Una Tari, la tassa sulla raccolta dei rifiuti, più alta di circa 70 euro a famiglia rispetto alla media nazionale. La Sicilia paga un prezzo carissimo per lo smaltimento dei rifiuti a fronte del quale denuncia un servizio che resta al palo e non migliora di una virgola nel complesso e una raccolta differenziata che non avanza se non in rare e abbastanza delimitate “isole felici”.
Il report rifiuti 2025
Sono i dati del Report Rifiuti 2025 di Federconsumatori Sicilia, una fotografia impietosa degli effetti delle cattive politiche ambientali messe in atto in Sicilia per decine di anni: la tassa sui rifiuti
è sempre più alta, mentre la raccolta differenziata non cresce quasi per nulla (e in alcuni
comuni, addirittura, diminuisce).
Il report di Federconsumatori si basa su dati ufficiali ma, a differenza che in passato, quest’anno prende in considerazione due tipi di nuclei familiari: il primo, quello classico, è composto da tre persone in una casa da 100 metri quadrati; il secondo, invece, è composto da una sola persona in un appartamento da 60 metri quadrati. Questa seconda ipotesi rispecchia il cambiamento della nostra società, fatta sempre più spesso da ex coniugi che vanno a vivere da soli, giovani lavoratori single e anziani rimasti a vivere da soli dopo la morte del coniuge.

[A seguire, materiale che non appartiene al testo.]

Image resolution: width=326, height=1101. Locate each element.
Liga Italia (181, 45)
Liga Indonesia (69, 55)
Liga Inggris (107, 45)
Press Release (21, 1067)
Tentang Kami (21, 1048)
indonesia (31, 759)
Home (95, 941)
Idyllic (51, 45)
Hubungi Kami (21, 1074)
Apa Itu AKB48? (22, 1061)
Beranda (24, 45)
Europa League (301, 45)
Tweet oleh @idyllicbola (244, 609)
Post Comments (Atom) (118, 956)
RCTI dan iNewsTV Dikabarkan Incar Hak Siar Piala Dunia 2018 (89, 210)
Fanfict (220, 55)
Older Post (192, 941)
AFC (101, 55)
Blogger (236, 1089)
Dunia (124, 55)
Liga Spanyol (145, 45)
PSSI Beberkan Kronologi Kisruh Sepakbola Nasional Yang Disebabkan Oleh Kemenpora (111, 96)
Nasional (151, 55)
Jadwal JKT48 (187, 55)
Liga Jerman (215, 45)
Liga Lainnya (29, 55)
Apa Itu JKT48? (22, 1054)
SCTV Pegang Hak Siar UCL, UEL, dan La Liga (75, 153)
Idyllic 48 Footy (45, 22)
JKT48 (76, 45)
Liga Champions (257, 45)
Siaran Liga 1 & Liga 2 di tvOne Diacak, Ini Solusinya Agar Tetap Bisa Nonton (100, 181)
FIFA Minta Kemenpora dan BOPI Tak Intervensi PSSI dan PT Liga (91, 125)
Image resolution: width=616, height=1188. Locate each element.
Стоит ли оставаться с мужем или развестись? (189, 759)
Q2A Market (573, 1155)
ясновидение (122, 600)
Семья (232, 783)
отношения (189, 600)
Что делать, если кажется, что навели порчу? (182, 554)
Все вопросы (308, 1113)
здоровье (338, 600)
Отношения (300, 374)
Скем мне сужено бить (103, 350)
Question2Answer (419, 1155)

I dati del report Rifiuti 2025, la carissima Tari
Nel primo caso (famiglia di tre persone in una casa di 100metri quadrati) la TARI più alta si paga a Catania: 602,28 euro, in crescita dell’1,1% rispetto al 2024 e ben il 77% in più rispetto alla media nazionale di 340 euro.
Nel secondo caso (famiglia di una sola persona), ancora a Catania, si paga la cifra record di 364,56 euro, cioè più di quanto paga una famiglia di tre persone in 100 metri quadri a Messina o a Caltanissetta. L’unica provincia in cui nel 2025 la TARI è diminuita, ma solo dello 0,4%, è Siracusa.
Raccolta differenziata: diminuisce a Catania, disastro Palermo
Disarmante, poi, l’andamento della raccolta differenziata: a livello regionale siamo fermi al
55,51%, con una crescita di appena 0,31% rispetto al 2024. In provincia di Catania la raccolta differenziata è persino lievemente diminuita (-0,37%). Angosciante, infine, il dato di Palermo: in città la raccolta differenziata è ferma al 17,34% (+0,49%), in provincia al 36,90% (+0,19%).
Due sole province raggiungono la media nazionale
La media nazionale è del 66,6% e, in Sicilia, solo due province la raggiungono: Trapani (77,03%) e Ragusa (68,74%). Si avvicinano alla media Caltanissetta (66,44%), Enna (66,34%) e Messina (65,65%). In pratica mezza Sicilia non differenzia abbastanza, l’altra mezza è in linea con la media.
Azzerati i progressi degli anni scorsi
“Negli anni scorsi la Sicilia aveva fatto progressi in termini di raccolta differenziata – afferma il presidente di Federconsumatori Sicilia, Alfio La Rosa – ma adesso sembra essersi fermata. Purtroppo non possiamo non notare che questa brusca frenata coincide con il ritorno del progetto inceneritori: a pensar male si fa peccato, ma spesso ci si azzecca”.